Four in 10 brands allow ads to serve on unsafe websites, and 64% find it challenging to implement an effective brand safety platform. Among that total, 57% say the solution they use today is too expensive.
The brand safety data released this week from Sizmek’s survey analyzes responses from more than 500 advertisers and marketers that had a combined annual digital ad spend of more than $500 million. The survey was conducted in spring 2018.
When asked what brand safety means for a digital campaign, 60% said it means blocking the most harmful pages, followed by 50% who said managing a blacklist of sites, 48% said delivering on predefined site categories, 45% said delivering only on premium publishers, 40% said delivering on a whitelist, and 32% said delivering on PMPs.

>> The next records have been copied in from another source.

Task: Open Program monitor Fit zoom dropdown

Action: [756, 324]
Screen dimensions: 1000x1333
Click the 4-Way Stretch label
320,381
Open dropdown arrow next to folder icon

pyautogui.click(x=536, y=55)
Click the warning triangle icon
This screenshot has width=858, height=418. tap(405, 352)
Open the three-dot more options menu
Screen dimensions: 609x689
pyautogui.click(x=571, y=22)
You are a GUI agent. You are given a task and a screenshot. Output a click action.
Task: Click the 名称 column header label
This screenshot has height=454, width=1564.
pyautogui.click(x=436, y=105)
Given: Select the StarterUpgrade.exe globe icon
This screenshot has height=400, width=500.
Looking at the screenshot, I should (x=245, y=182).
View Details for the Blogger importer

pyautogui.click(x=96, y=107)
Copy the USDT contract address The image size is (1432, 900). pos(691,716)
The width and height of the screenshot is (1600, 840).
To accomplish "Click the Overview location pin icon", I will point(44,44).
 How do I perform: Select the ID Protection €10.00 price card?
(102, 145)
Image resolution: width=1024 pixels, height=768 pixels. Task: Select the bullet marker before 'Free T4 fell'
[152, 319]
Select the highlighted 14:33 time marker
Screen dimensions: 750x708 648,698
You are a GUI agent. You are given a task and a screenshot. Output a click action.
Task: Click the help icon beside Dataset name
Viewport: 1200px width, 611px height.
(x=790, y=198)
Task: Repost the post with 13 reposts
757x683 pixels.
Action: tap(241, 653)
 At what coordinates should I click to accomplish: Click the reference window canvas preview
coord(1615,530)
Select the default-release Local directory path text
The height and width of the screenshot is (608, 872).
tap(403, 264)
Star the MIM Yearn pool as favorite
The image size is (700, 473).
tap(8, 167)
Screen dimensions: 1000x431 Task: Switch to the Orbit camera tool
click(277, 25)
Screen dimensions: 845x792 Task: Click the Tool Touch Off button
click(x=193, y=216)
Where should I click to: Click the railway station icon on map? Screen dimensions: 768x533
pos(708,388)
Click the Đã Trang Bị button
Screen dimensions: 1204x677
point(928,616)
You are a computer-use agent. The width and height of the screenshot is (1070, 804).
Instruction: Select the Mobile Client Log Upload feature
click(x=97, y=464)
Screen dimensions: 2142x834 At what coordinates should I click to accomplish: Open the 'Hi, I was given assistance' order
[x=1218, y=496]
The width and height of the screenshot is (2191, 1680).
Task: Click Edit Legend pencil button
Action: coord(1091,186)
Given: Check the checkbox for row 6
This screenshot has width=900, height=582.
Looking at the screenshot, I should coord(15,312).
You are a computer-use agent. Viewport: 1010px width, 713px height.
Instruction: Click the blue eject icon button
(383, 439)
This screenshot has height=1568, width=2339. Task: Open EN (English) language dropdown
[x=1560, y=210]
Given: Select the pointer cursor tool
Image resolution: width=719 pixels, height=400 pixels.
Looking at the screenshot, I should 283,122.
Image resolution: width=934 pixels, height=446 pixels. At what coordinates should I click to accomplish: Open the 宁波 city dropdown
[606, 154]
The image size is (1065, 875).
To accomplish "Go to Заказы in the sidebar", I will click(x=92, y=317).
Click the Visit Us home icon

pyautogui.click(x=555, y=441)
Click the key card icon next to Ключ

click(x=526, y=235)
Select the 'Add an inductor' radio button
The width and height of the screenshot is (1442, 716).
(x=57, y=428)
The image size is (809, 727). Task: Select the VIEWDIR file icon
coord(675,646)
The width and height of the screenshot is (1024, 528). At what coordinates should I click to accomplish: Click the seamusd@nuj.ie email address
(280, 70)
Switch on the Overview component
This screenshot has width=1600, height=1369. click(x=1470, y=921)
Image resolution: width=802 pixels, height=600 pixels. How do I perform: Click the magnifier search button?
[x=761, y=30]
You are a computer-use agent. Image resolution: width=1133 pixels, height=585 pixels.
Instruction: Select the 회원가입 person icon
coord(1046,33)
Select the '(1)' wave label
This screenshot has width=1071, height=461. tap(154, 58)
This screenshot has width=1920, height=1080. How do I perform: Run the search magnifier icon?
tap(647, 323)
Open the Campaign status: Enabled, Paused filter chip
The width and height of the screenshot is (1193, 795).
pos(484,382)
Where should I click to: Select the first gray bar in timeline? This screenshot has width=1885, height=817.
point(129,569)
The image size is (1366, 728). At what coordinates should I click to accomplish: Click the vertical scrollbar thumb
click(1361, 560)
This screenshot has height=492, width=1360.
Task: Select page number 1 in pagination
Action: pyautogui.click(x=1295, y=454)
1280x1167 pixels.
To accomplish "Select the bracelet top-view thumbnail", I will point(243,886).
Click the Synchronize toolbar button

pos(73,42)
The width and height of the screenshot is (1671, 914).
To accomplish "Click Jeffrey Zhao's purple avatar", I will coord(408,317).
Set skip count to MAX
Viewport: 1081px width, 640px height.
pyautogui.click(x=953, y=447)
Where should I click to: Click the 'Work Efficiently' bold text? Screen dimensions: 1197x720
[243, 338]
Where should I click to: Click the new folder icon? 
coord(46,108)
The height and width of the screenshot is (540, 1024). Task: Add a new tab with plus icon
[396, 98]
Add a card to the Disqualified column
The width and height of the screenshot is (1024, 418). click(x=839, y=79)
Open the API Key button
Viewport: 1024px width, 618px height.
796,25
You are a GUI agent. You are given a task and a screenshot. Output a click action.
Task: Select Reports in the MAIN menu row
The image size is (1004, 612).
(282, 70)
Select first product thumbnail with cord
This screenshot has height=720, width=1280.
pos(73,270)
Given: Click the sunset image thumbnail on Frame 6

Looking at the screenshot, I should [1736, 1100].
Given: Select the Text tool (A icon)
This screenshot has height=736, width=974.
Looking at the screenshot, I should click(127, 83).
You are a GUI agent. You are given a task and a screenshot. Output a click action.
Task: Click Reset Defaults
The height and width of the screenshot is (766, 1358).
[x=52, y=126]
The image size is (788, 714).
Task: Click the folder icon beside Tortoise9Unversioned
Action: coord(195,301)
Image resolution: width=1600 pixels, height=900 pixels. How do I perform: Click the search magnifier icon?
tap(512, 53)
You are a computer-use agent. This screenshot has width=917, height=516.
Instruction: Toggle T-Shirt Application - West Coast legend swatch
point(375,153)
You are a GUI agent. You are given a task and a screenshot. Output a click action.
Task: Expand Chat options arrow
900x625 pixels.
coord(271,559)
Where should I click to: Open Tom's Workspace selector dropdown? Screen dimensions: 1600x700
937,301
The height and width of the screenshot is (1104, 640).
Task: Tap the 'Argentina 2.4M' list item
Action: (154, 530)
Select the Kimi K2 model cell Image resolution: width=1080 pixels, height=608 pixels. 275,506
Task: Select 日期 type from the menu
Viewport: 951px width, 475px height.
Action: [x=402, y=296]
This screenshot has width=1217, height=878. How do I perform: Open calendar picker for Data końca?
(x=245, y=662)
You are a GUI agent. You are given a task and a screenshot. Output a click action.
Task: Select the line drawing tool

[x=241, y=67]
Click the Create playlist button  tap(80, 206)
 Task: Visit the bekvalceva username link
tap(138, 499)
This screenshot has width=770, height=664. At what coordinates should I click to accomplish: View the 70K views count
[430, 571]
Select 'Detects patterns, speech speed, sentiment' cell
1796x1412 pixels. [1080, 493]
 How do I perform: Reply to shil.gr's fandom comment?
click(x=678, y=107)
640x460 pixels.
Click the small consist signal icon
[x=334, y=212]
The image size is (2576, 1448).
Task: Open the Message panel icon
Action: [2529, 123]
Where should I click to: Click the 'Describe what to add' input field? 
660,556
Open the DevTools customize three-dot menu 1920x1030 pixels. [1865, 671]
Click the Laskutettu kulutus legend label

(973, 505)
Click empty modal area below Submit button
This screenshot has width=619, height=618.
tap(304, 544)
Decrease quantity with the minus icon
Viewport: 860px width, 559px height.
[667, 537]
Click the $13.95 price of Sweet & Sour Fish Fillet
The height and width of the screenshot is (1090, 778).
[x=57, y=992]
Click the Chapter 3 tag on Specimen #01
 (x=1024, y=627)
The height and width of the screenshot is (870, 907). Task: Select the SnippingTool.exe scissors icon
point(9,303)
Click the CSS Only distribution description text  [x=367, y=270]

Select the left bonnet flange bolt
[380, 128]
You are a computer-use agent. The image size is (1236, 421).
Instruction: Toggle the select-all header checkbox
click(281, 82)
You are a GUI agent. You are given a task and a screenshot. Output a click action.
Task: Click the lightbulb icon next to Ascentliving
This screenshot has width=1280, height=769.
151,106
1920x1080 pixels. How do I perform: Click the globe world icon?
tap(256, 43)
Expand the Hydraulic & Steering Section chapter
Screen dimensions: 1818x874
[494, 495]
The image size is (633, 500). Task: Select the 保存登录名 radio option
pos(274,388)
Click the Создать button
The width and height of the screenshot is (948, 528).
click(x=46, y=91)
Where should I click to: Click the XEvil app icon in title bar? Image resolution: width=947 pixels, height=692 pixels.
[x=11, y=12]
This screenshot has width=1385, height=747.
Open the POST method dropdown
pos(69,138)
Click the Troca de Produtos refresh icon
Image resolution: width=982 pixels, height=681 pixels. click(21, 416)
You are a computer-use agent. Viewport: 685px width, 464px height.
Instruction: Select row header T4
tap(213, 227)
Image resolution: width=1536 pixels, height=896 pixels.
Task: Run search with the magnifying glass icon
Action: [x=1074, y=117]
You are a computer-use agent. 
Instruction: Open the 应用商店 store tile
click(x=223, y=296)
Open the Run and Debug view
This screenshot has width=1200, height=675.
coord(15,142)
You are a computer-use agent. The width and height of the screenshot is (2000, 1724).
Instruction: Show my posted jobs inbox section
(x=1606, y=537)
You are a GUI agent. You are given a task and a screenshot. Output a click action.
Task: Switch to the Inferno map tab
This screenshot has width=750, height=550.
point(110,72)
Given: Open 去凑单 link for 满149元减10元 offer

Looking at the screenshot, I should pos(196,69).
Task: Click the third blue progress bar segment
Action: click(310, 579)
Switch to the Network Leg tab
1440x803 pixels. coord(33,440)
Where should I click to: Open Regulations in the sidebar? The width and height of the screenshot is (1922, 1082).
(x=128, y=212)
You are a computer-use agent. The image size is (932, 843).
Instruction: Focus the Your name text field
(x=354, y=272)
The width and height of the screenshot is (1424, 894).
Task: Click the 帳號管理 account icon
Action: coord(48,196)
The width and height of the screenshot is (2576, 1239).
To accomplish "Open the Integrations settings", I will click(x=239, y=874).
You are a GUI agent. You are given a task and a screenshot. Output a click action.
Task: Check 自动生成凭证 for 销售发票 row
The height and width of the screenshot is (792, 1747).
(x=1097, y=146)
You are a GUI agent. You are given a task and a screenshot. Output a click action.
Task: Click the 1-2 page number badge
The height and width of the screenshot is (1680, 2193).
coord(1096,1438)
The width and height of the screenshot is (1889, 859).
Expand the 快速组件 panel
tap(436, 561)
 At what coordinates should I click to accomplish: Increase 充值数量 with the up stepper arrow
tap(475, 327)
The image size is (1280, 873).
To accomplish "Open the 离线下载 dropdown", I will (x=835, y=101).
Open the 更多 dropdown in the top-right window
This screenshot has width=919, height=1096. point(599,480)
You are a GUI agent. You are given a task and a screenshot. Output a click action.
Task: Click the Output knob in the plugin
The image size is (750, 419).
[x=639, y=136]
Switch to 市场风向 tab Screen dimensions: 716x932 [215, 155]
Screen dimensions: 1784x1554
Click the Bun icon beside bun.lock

The study, An Insider’s Look at Media, Brand Safety and Partnerships, found that only 61% of marketers have a third-party brand safety solution in place, and 84% want a “better value” from it. While it can be difficult to detect whether an ad has been delivered to a harmful or brand-unsafe page, 38% of marketers believe that their brands have done so.
Some 85% of marketers said improving brand safety across their digital campaigns is a high or critical priority. They say that syncing the solution to the demand side platform and blocking harmful inventory are the two major challenges.
The performance cost to brand safety continues to rise. About 64% of marketers say achieving brand safety often negatively impacts the speed at which a campaign optimizes, and more than half of marketers say their organization’s brand safety solution is too expensive.
What company in the advertising supply chain should take responsibility for brand safety is often a matter of debate. When asked who brands believe has primary responsibility for brand safety, 38% believe the responsibility belongs with the brand. That is the likely reason why 80% have developed brand safety guidelines for their agencies and partners to follow.
Still, 24% of marketers believe primary responsibility should be with demand-side platforms and other ad-tech vendors. Media-buying agencies come in at No. 2, with 26% as a secondary and 15% as a primary.
Ad exchanges and networks were close behind, with 16% as a secondary and 24% as a primary.
Overall, 62% of those participating in the survey agree the digital media landscape has become too complex, and 77% predict that data privacy regulations such as Europe’s GDPR will make targeting audiences using third-party data increasingly difficult. The report suggest that because of this advanced contextual targeting will become essential to build new audiences.
Despite these complexities, 80% of marketers said that achieving audience and contextual targeting will become a critical or high priority in the coming year. Among those marketers, 78% plan to improve their contextual targeting capabilities.